We are now prepared to give a fuller
definition of theology: it is the methodic study of, or reflection on, man’s
experience of Himself in the world, in which God reveals and offers himself, in
the light of God’s revelation in Scripture and under the guidance of the
Church.
But one final point. We have said
that the uneducated janitor may experience God more meaningfully than the
brilliant college student. However, this experience is not theology itself;
theology rather is the reflection on experience and as such demands mental
acumen. And precisely because it is a form of intellectual activity, theology
runs the risk of remaining a matter of the head, never penetrating to the
heart. Yet the college student takes theology at the Ateneo precisely because
there are open for him, various options of human endeavor in the modern world,
generally closed to many others – positions of leadership and influence in
management, medicine, law, economic planning, population control, community
development, banking and finance, to mention only a few – on which he is called
upon to bring to bear the message of the Gospel.

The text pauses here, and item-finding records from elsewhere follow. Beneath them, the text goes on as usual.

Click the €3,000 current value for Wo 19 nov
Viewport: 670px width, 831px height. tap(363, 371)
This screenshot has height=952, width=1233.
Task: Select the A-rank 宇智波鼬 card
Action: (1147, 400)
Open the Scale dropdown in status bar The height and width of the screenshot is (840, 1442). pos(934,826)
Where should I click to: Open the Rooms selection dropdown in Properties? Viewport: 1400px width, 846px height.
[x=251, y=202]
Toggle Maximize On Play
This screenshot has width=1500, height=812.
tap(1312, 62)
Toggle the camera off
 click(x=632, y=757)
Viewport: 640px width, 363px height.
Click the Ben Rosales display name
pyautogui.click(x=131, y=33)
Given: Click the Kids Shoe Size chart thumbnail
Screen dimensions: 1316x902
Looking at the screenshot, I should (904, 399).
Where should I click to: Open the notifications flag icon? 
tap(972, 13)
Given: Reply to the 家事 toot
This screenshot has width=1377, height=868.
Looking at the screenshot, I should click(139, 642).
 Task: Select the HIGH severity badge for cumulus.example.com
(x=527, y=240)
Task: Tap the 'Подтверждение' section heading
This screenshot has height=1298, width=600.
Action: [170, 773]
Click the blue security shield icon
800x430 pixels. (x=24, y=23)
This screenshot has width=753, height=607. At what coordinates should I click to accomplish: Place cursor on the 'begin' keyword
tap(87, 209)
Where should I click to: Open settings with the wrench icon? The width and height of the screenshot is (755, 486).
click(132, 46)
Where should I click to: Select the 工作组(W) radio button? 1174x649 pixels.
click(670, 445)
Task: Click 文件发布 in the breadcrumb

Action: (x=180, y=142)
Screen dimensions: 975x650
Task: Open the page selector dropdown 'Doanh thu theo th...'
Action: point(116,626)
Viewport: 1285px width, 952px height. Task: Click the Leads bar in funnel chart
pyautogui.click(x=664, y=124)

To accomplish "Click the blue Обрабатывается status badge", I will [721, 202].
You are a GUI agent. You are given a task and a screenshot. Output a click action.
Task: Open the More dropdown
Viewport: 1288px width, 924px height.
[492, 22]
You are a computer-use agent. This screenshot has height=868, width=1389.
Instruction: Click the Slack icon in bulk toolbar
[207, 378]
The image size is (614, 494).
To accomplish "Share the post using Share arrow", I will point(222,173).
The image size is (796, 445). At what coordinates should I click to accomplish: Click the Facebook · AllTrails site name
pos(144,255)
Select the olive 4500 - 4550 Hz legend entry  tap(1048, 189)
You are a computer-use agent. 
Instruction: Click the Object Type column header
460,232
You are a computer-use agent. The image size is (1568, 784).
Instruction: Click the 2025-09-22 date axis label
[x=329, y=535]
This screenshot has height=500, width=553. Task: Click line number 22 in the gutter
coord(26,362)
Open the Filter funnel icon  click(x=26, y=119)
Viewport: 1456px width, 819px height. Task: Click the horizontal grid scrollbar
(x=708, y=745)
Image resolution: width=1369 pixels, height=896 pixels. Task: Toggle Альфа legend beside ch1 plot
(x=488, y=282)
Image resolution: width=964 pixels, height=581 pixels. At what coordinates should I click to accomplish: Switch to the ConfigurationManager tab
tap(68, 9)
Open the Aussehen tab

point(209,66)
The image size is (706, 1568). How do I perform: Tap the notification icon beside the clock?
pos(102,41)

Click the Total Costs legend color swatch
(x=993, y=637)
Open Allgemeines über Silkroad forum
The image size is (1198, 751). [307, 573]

Hence, as the current proponents of
the “Theology of Liberation” never tire in insisting, theology is a call not
merely to intellectual analysis but also, ultimately, to Christian action,
commitment, and service. The theology program in the college covers a vast
range of relevant topics: the role of the Church, dialogue with non-Christians,
marriage, conscience and morality, development and liberation, and so on. In
all there must be an integration of theory and practice. For example, the study
of the nature of the Church should help you formulate your distinctive role and
career as a Christian in our Philippine society today. Moral theology should be
aimed at the formation of an adult and mature conscience ready to act
responsibly on such matters as family life, education, finance and investments,
production and marketing, social and political changes. Finally, the inquiry
into the social aspect of the Christian faith should establish in the
value-system of the student the Christian precept of love and service, in lieu
of the capitalism’s profit-motive, as the primal norm for all business and
commercial enterprise.
In the past, theology has placed great emphasis on orthodoxy, correct thinking or adherence to correct dogmas and doctrines. But orthopraxis, correct Christian action and behavior, must be given equal importance. We shudder at heretical doctrines such as the denial of Christ’s dignity; theology today must be no less ready to condemn heretical activity such as abortion, deprivation of human rights, and exploitation of the poor. In other words, you may get A’s in your theology courses, but the real test is in the world.